The reply is to contain the full listing, repeated exactly, with pictures left out.

# # #

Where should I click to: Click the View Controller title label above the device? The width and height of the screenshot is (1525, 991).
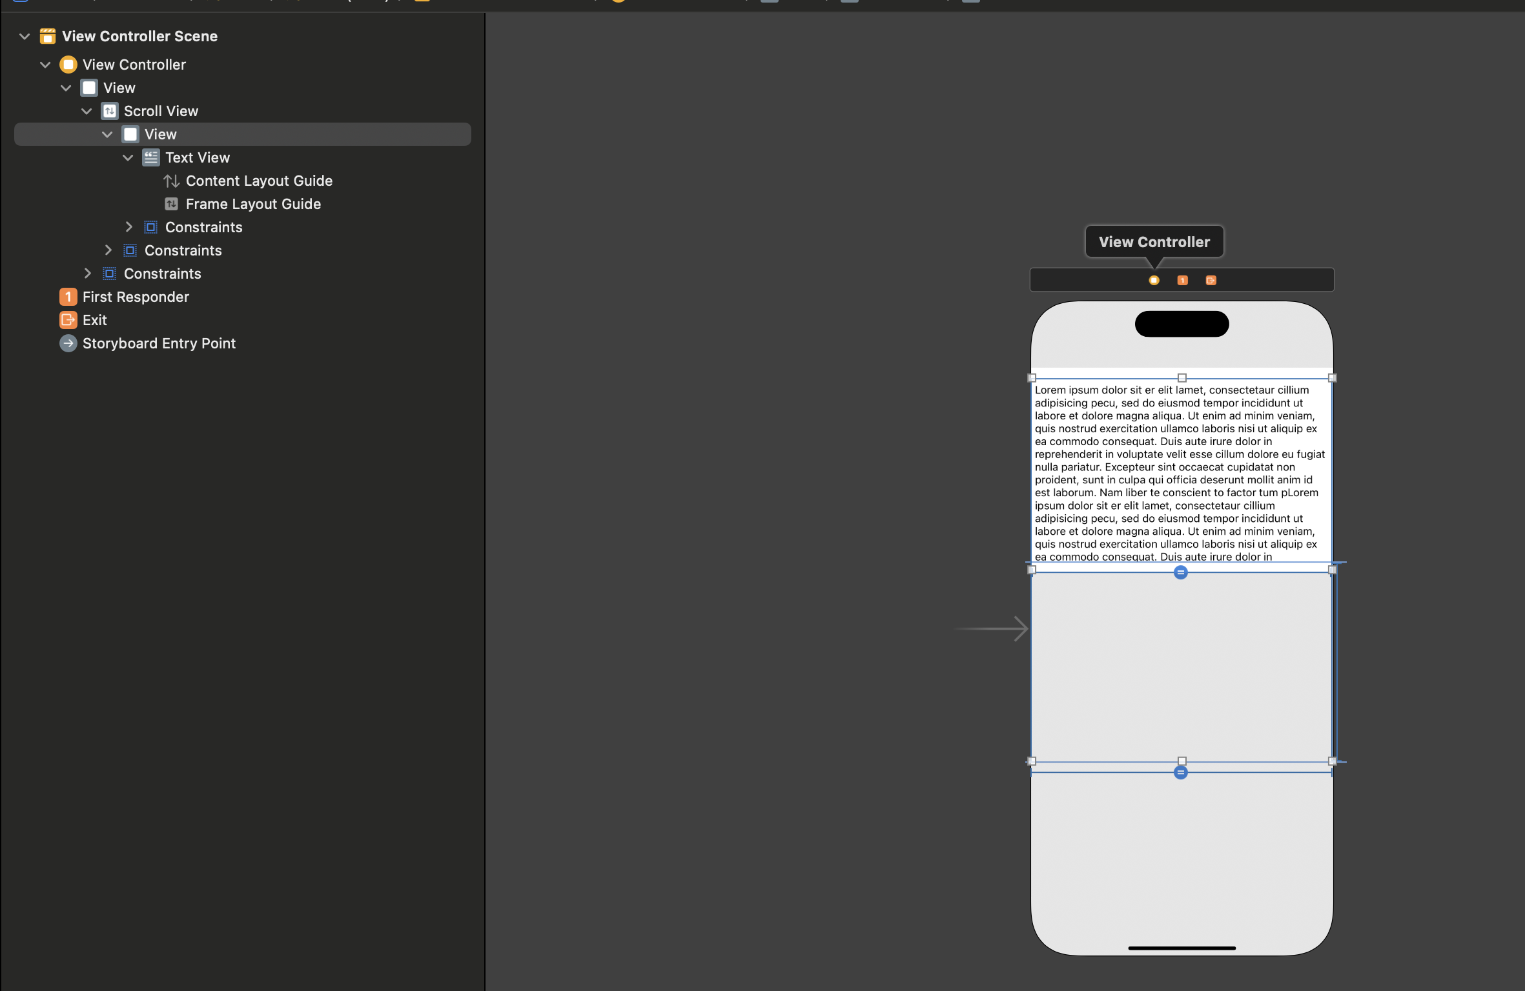point(1154,242)
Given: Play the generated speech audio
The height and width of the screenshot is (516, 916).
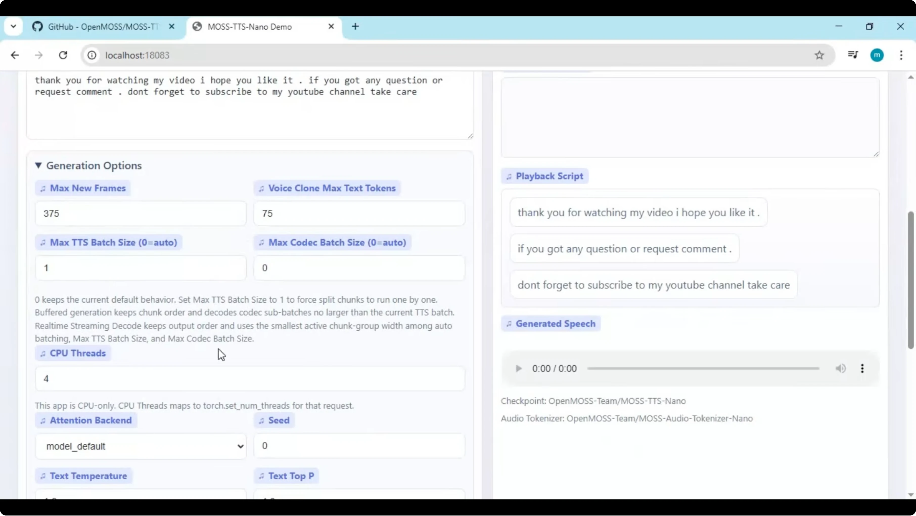Looking at the screenshot, I should [x=518, y=369].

# # #

- Solution below
Where should I click to: Click the View Controller title label above the device? The width and height of the screenshot is (1525, 991).
point(1154,242)
Given: Play the generated speech audio
The height and width of the screenshot is (516, 916).
Looking at the screenshot, I should [x=518, y=369].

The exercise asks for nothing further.